TASK DESCRIPTION:
Only one stretch of the data below is needed: the line with "Select the third sidebar icon with bars" through the last line. Output it exactly and drop the pictures.

[[ EXTRACTED MATERIAL, beginning ]]

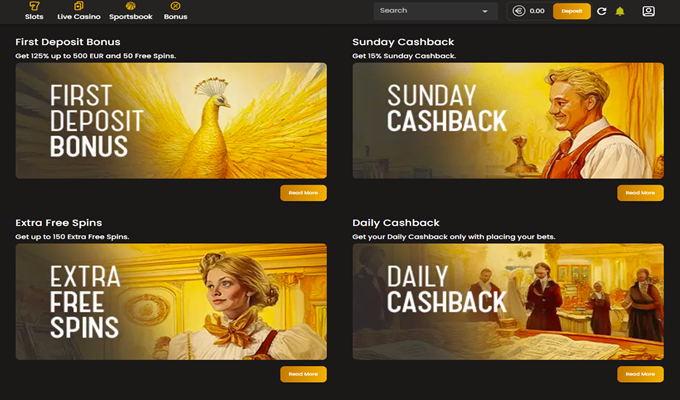Select the Sunday Cashback heading link
680x400 pixels.
click(x=403, y=42)
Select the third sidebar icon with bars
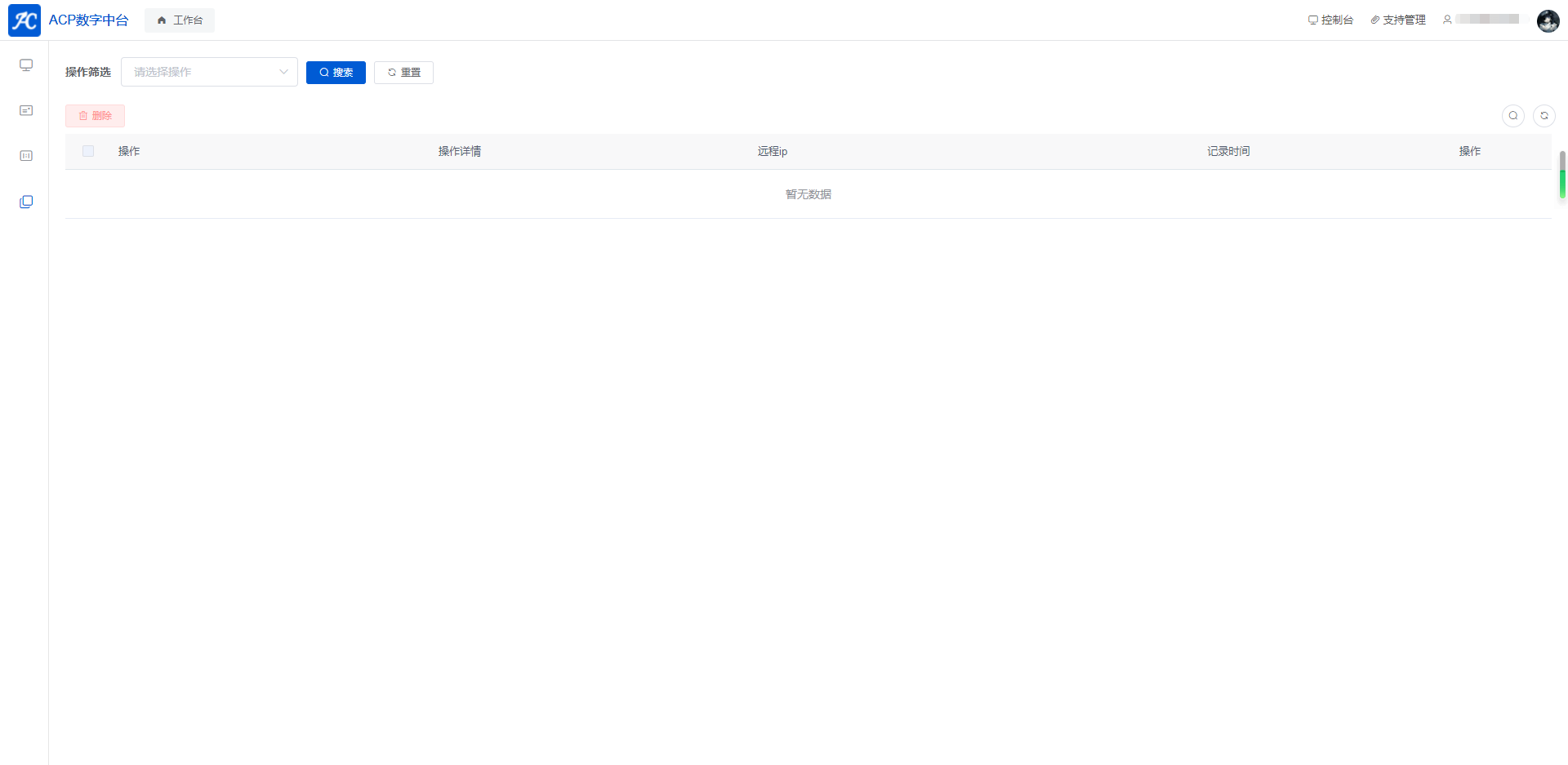 coord(26,156)
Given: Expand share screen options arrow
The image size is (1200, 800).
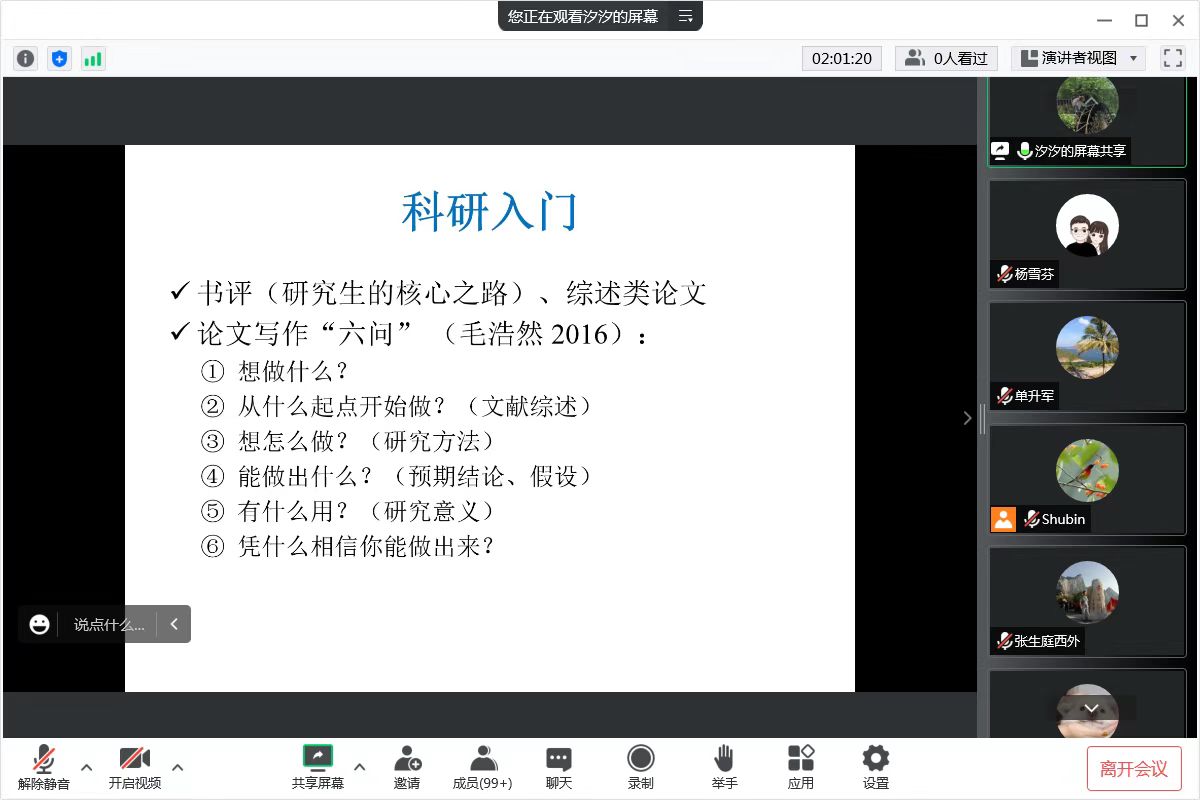Looking at the screenshot, I should tap(360, 767).
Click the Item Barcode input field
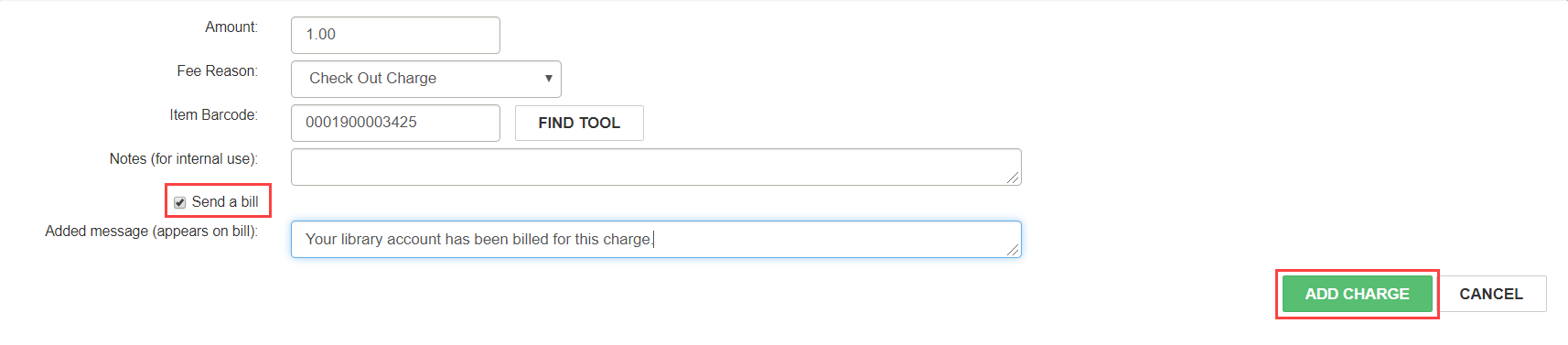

[[ EXTRACTED MATERIAL, end ]]

THE COMPLETED TASK:
Select the third sidebar icon with bars
 coord(26,156)
Given: Expand share screen options arrow
The image size is (1200, 800).
Looking at the screenshot, I should tap(360, 767).
Click the Item Barcode input field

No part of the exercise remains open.